Les Brèves de N’djaména : Deby se permet, le Soudan réagit

Qu’est ce qui s’est passé la semaine dernière entre l’armée tchadienne et l’aviation soudanaise. Une chose est sûre : le premier a subi, le second a agi et les deux se taisent. Mais dans cette zone frontalière, il y a tellement de téléphones satellitaires que tout crépitement est relayé en un laps de temps par les ondes à travers le monde. Tout a commencé lorsqu’un certain Charoune a voulu rerallier le MJE.

Le sieur était un lieutenant du Dr. Khalil et d’origine Massalit, donc de la région d’Elgineina. Il y a de cela quelques temps, il a coupé court avec son chef et négocié avec le gouvernement soudanais. Mais conscient de la labilité de son ex-subordonné, Khalil a suggéré à Deby de le « racheter ». Le coût n’étant pas très élevé, ce dernier a donné son accord et les tractations ont commencé pour que Charoune revienne au Tchad et rejoindre le MJE. Ainsi, la semaine dernière, tout devrait rentrer dans l’ordre, Charoune ayant fait signe à son ancien chef de vouloir être récupéré dans un lieu précis. Une brigade mixte ANT/MJE, dirigée par un colonel de l’armée tchadienne répondant au nom de Barkai Hamid, a été constituée pour cette fin. Une dizaine de véhicules bourrés d’homme armés a traversé la frontière tchado- soudanaise pour escorter le nouveau-ancien rebelle jusqu’à la base du MJE à Am-Djarass.

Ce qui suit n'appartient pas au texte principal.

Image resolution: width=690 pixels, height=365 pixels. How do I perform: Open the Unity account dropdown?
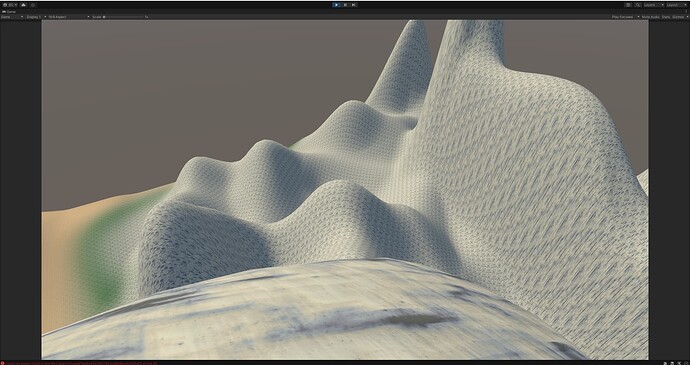pos(10,5)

Malheureusement pour le duo Deby/Khalil, les choses ne se sont pas déroulées comme elles devraient l’être. Le gouvernement soudanais, ayant eu vent du revirement de Charoune, suivait de près ses déplacements. D’autre part, bien que les éléments de Barkai aient pris de minutieuses précautions pour ne pas être repérés, leur mouvement était surveillé dès leur passage de la frontière. Les soudanais ont donc attendu que les deux groupes se rencontrent avant de donner l’ordre à leurs forces aériennes d’entrer en action. Les bombardements qui ont suivi ont fait plusieurs morts et des véhicules incendiés. Le chef d’opération a été grièvement blessé et transféré dare-dare à N’djaména. Les rescapés se sont dispersés et beaucoup à pieds dont Charoune. On parle des prisonniers faits par l’armée soudanaise. Peut être que cet incident explique le retard qu’a pris la visite annoncée par Deby de Moussa Faki à Khartoum.